Often these “cures” are just a combination of supplements that you may already be taking, but because they are packaged together as a “cure” the company will charge 3-4 times what you would pay at the local drugstore when buying the individual products.  Then there is the issue of the quality of the ingredients.  With any supplement that you take, you need to be aware that the actual amount of the calcium, B12, Co-Q10, etc. can very widely from brand to brand.  Again, check with your doctor or pharmacist about the quality of the supplements.  They can hopefully steer you towards the more reliable brands.

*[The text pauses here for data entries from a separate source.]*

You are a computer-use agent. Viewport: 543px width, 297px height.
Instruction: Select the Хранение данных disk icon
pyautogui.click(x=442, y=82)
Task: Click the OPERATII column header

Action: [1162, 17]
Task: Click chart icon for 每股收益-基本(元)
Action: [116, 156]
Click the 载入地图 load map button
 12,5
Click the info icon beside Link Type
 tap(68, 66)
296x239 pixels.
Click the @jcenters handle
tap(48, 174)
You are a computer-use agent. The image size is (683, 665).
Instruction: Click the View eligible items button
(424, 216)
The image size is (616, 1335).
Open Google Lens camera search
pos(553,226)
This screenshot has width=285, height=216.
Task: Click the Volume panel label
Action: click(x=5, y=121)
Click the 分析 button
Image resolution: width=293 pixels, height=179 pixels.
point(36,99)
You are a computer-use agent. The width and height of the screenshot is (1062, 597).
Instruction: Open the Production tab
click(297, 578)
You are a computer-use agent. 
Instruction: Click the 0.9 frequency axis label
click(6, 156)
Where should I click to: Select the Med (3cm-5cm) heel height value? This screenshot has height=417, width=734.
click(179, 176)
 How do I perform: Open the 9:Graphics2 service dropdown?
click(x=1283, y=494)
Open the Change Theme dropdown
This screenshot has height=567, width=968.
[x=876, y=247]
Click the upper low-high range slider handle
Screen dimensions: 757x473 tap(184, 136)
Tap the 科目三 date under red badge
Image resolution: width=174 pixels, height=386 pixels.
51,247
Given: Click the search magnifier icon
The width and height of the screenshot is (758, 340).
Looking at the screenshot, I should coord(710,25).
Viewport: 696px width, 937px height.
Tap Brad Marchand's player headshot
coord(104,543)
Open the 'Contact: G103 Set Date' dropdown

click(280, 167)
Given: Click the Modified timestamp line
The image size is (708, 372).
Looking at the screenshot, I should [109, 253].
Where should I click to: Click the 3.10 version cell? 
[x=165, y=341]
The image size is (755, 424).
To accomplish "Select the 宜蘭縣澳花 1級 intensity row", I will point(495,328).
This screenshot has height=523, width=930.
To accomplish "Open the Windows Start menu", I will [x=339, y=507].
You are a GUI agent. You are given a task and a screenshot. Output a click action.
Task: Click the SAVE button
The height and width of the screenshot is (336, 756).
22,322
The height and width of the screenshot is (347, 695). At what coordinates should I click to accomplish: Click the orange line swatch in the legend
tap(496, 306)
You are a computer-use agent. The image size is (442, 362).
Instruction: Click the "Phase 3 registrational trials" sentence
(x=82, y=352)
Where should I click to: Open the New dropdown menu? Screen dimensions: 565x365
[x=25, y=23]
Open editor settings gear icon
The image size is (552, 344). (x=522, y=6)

A Quick Google search turned up several websites that you can check for recommended brands.  The three that seemed most reliable are  Consumer Labs,  Labdoor  and Quality Supplements

And then there is also the question of toxicity and interactions with the Parkinson’s drugs that you are already taking.  Before taking any supplement, read warning labels about interactions and if there is any question, check with your doctor or pharmacist to make sure that it is safe to take with your PD drugs.  The last thing you want to do is end up in the hospital from a bad reaction.

The bottom line is this.  Don’t fall for anything that promises you a cure.  There are NO known cures for Parkinson’s at this time.  Be critical about what you read.  Ask questions and most of all, be aware that someone is trying to make some money off of your misfortune.  The snake oil salesmen have been around for thousands of years and unfortunately, are not going away any time soon.